§ **Records supplied**:
━━━━

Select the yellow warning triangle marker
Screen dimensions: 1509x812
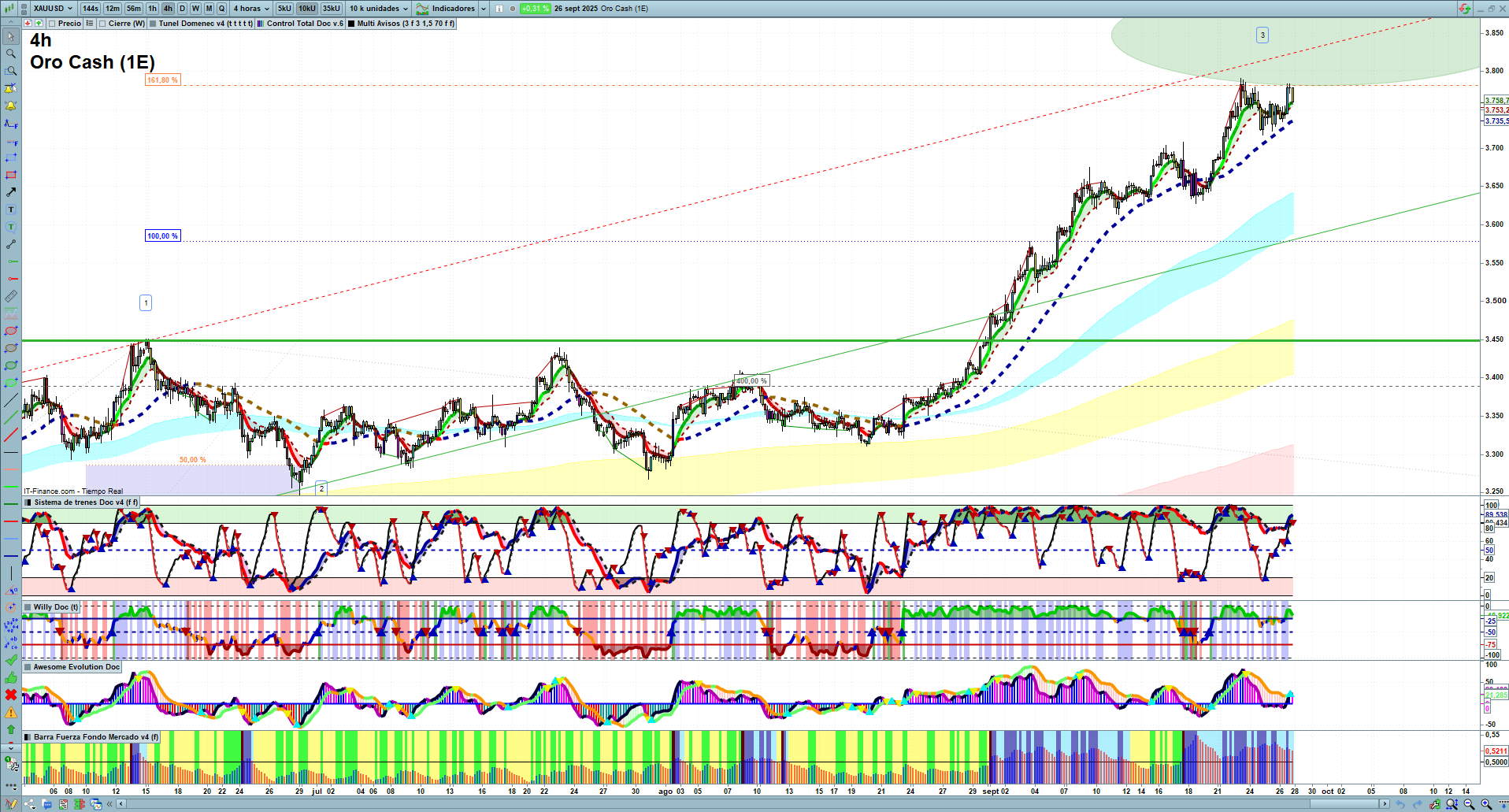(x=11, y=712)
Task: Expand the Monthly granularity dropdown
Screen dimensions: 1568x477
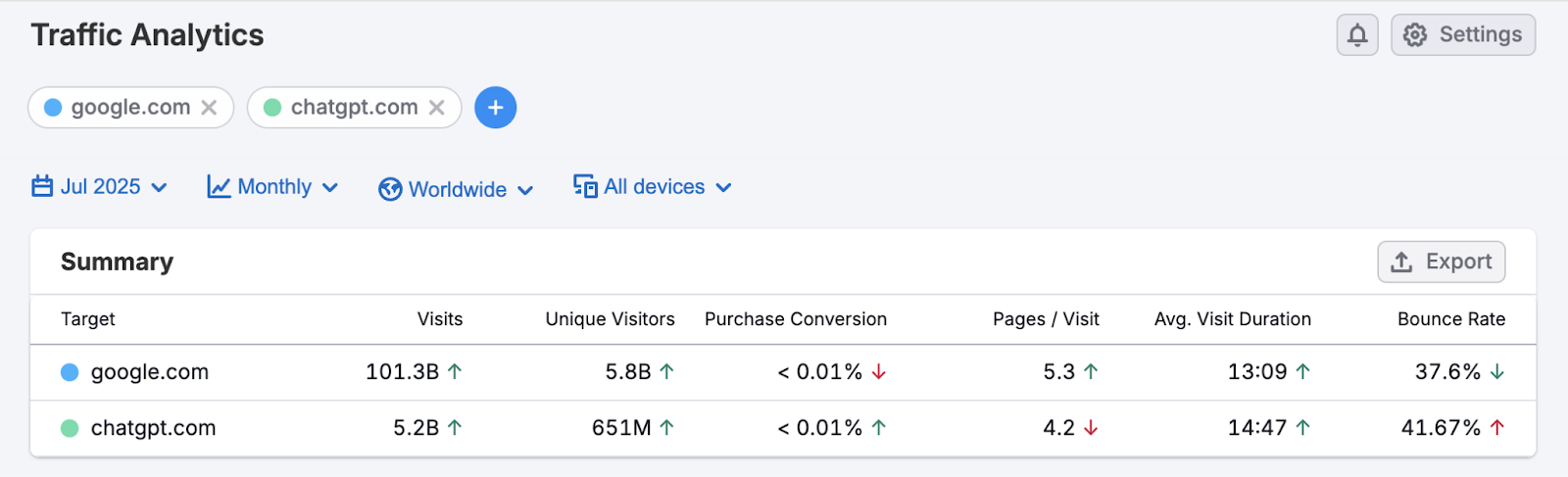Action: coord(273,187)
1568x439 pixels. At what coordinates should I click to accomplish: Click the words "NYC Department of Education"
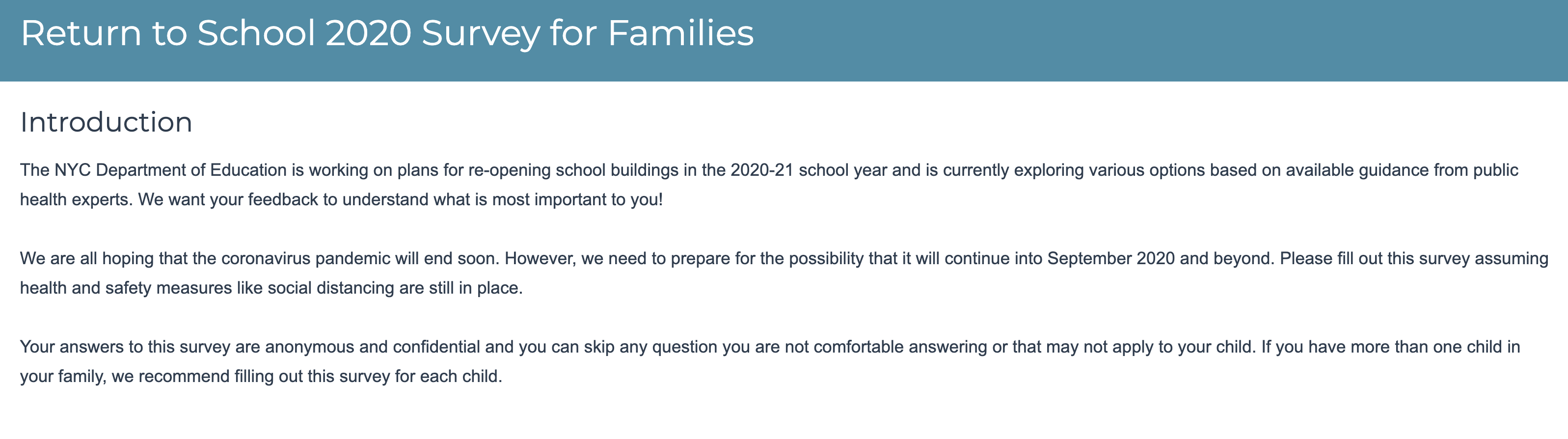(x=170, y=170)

━━━━

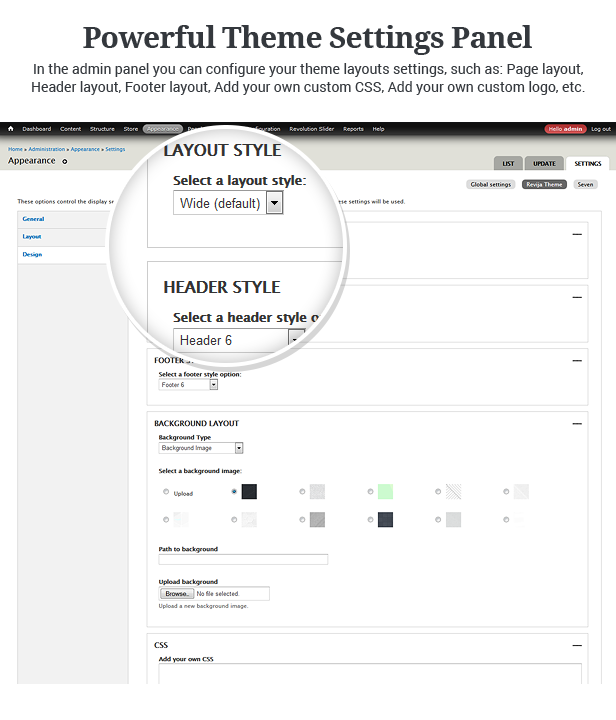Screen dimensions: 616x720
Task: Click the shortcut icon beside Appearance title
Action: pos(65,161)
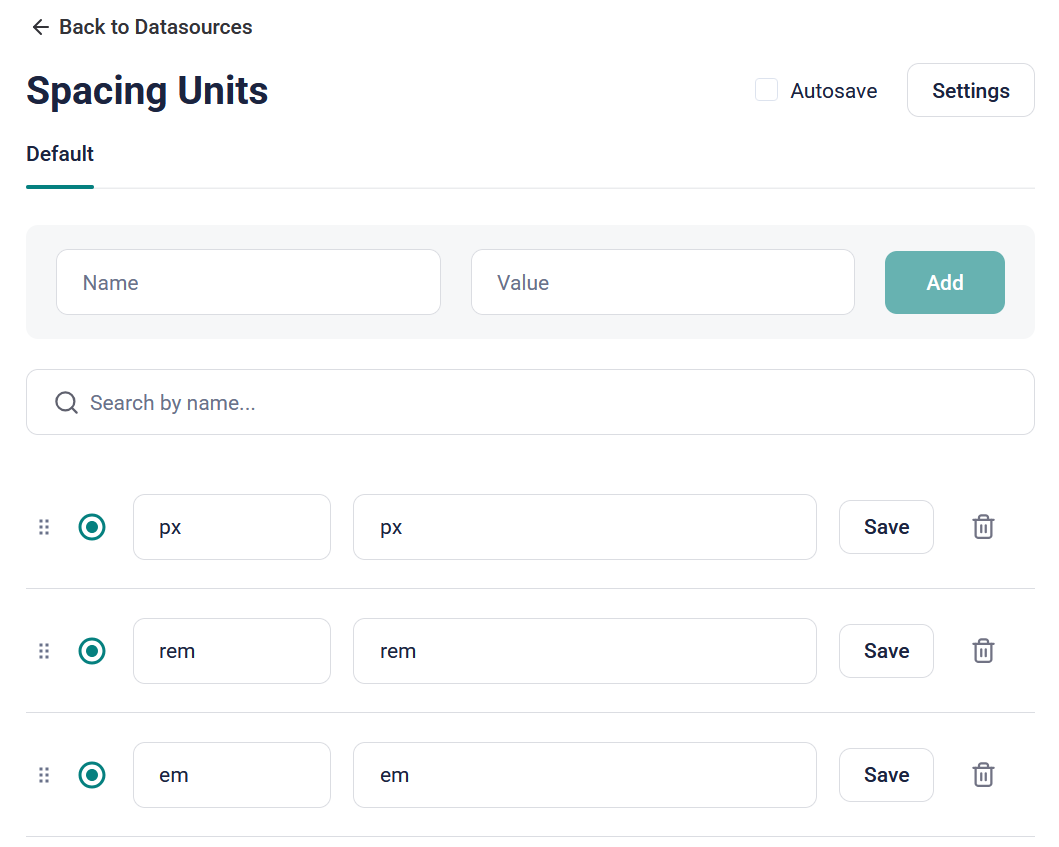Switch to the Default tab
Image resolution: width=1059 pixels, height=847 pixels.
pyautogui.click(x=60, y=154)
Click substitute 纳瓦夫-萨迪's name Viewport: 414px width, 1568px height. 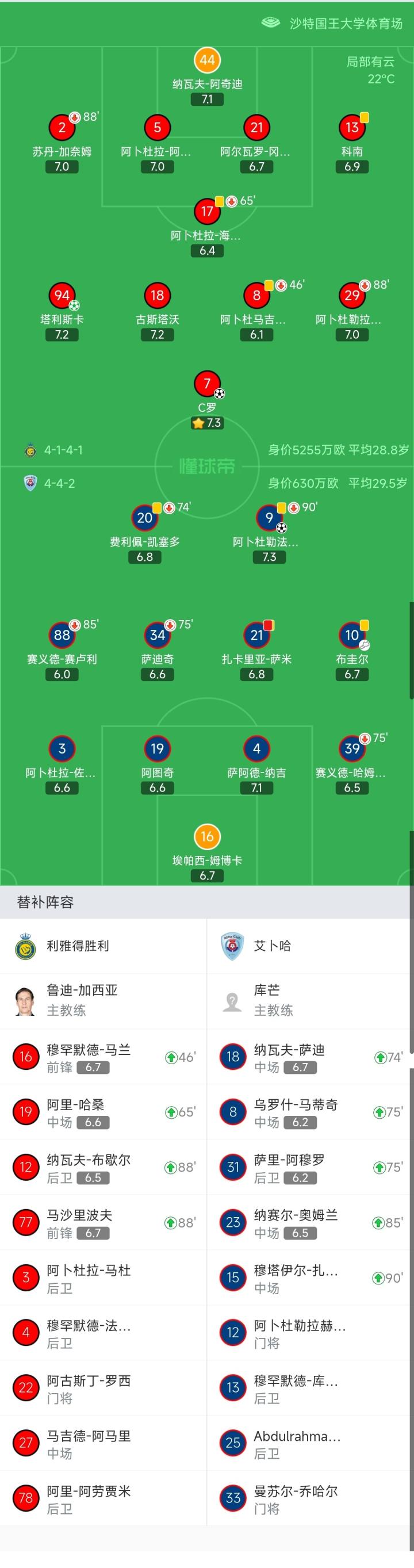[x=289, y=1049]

━━━━

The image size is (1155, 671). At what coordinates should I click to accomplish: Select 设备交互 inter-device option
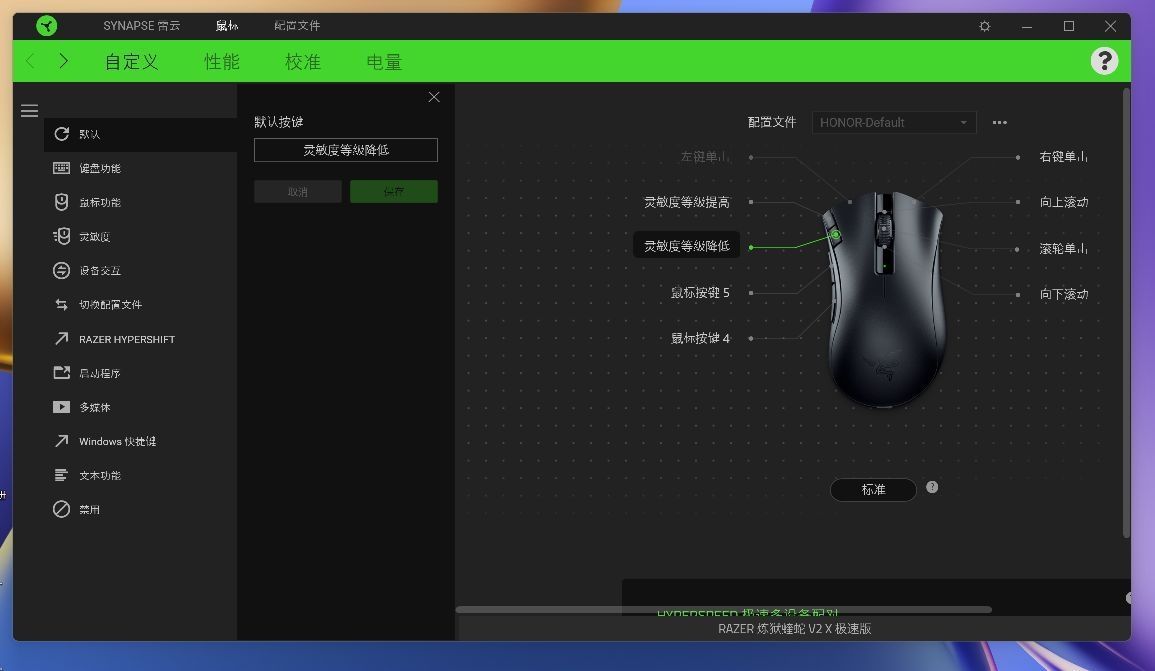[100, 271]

━━━━

§ **Task directions**: Convert the entries between the lines holding "1568x439 pixels. At" and "(x=170, y=170)", inclusive, into a two-column CSV with the headers instruction and click. Each entry gets one row, with its text and answer each in a single quoted field, line breaks replaced by spaces, and the pictures left out.

§ **Solution**:
instruction,click
"1568x439 pixels. At what coordinates should I click to accomplish: Click the words ""NYC Department of Education""","(x=170, y=170)"